About 140 million years after Mcmurdodus, there appeared another early modern shark named Paleospinax. Paleospinax is known primarily from teeth of early Triassic to Eocene age, about 250 to 60 million years ago. However, a few specimens from early Jurassic deposits in what is now England and Germany include well-preserved impressions of jaws and vertebrae. Paleospinax was less than three feet (1 metre) long and had many of the features associated with modern sharks, including: a longish snout, a mouth located underneath the head (a mouth type termed "subterminal"), short jaws that were attached to the cranium only at the back, teeth with dense enameloid, and well-developed vertebrae. In its overall body form and the presence of fin spines, Paleospinax resembled the modern spiny dogfishes (family Squalidae) - although some paleoichthyologists have suggested that it may have been a galeomorph, a group which includes many of the most familiar non-dogfish sharks. Despite their antiquity and uncertainties as to how they are related to living sharks, both Mcmurdodus and Paleospinax are among the earliest modern sharks, belonging to a group known as the neoselachians ("new sharks").

Rise of the Neoselachians

The neoselachians radiated rapidly and by the mid-Cretaceous, about 100 million years ago, most modern groups of sharks had appeared. In a 1985 paper, paleontologists Detlev Thies and Wolf-Ernst Reif proposed that the neoselachian radiation was an opportunistic response to abundant new sources of food. Thies and Reif deemed the radiation of two types of bony fishes particularly important in fueling the flowering of new sharks: the ray finned fishes (class Actinopterygii) - especially the carp-shaped semionotids and other basal neopterygians - in the late Triassic, and the so-called 'higher' teleosts (a phylogenetic hodgepodge containing most of the better known ray finned fishes) from the early Jurassic onward. These new bony fish types provided vast shoals of fast swimming, thin scaled food-on-the-fin for those predators that could catch them. The neoselachians answered this 'dinner call' admirably - they had the speed, maneuverability, flexible jaws, and enhanced sensory systems essential to hunting such swift prey.

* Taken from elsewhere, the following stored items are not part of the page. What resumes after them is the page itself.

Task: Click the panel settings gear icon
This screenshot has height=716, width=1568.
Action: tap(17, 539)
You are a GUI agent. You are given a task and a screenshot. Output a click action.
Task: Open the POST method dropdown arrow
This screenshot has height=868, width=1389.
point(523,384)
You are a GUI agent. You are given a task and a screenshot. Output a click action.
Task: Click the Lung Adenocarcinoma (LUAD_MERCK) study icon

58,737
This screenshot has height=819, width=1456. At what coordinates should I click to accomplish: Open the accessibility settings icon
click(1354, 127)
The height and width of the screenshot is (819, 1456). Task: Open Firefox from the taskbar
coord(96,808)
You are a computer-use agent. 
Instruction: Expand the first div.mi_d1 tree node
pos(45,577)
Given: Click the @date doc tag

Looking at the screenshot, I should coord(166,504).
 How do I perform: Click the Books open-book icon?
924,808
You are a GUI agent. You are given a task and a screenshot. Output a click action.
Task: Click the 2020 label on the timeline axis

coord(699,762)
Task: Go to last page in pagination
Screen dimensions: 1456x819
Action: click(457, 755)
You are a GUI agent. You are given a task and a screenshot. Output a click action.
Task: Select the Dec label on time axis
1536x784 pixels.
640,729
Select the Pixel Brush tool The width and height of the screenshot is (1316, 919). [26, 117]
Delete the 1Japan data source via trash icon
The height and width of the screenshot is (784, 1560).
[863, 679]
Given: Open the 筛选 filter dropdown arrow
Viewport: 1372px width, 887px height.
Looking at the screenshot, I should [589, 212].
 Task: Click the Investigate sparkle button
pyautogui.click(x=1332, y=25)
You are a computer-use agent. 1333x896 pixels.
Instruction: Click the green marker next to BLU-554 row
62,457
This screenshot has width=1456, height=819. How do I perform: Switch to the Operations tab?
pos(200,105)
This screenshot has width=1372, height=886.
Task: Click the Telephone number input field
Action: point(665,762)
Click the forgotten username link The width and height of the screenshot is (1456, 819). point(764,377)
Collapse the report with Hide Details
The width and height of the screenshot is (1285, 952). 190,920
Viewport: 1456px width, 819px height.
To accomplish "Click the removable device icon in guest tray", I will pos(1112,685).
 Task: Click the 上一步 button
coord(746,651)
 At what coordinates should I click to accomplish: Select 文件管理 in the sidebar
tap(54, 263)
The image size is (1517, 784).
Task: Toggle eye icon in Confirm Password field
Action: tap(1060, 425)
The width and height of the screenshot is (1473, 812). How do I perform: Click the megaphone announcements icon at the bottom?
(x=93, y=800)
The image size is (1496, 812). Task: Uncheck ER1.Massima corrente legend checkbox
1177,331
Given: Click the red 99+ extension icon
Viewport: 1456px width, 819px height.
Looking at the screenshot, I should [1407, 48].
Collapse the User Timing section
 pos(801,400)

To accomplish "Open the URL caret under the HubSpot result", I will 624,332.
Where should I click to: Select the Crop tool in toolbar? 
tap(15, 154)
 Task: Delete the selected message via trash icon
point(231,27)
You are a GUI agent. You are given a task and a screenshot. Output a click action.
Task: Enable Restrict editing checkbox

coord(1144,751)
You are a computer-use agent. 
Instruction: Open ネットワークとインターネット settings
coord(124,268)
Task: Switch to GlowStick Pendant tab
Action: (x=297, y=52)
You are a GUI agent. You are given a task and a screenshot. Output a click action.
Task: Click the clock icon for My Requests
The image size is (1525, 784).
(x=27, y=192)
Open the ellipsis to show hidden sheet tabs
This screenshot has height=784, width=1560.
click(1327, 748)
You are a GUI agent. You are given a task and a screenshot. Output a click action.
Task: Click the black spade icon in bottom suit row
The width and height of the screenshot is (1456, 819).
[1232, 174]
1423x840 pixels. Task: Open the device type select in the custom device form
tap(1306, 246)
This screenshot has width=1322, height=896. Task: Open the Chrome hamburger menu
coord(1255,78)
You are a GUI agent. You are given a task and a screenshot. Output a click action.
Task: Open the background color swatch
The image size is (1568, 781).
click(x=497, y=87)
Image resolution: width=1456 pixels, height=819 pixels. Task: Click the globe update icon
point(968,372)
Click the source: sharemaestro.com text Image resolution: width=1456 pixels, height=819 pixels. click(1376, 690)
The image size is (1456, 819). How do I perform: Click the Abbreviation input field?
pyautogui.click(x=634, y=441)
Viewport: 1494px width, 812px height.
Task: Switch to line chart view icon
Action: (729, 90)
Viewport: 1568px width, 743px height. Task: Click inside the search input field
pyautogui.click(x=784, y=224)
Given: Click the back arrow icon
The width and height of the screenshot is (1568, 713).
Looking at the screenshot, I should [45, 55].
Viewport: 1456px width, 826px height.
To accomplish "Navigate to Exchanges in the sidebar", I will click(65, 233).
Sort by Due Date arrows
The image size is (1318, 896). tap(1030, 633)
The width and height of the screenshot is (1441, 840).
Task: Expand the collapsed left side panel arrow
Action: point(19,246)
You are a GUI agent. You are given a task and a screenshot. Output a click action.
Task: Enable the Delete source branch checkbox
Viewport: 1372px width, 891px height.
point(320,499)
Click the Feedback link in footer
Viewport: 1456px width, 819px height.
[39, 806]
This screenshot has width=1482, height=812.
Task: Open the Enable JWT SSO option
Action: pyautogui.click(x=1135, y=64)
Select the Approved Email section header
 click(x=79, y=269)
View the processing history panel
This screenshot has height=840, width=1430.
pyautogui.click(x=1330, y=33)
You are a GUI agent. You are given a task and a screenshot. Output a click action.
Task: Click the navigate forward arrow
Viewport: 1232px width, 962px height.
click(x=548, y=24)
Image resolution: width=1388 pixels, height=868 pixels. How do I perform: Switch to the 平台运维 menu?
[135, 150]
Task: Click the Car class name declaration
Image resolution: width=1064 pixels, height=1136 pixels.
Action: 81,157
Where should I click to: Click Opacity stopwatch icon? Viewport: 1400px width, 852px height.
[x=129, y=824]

The early neoselachians were predominately near-shore predators. But in the mid-Cretaceous, neoselachians evolved a whole new mode of making a living: fast offshore hunting. Thies and Reif suggested that this new hunting mode was in response to increased size and speed of teleost fishes and pelagic squids. These fast off-shore neoselachians did not, however, rule their pelagic realm uncontested. The marine reptiles of that time - such as the dolphin-shaped ichthyosaurs and the long-necked, rhomboid-paddled plesiosaurs - may have been fast enough to compete with these neoselachian upstarts, and perhaps even eat the smaller species. In contrast, the late Cretaceous mosasaurs - huge, short-necked, crocodile-like relatives of the plesiosaurs - were probably too slow and lumbering to compete with the faster, more agile offshore sharks and may have been preyed upon by the very largest species.

At the end of the Cretaceous, about 65 million years ago, a global catastrophe wiped out the last of the hybodonts, the Mesozoic sea-dragons, Tyrannosaurus, Triceratops and the rest of the dinosaur dynasty. But, once again, the sharks survived. The new (and improved) sharks we see today are thus survivors from the age of dinosaurs.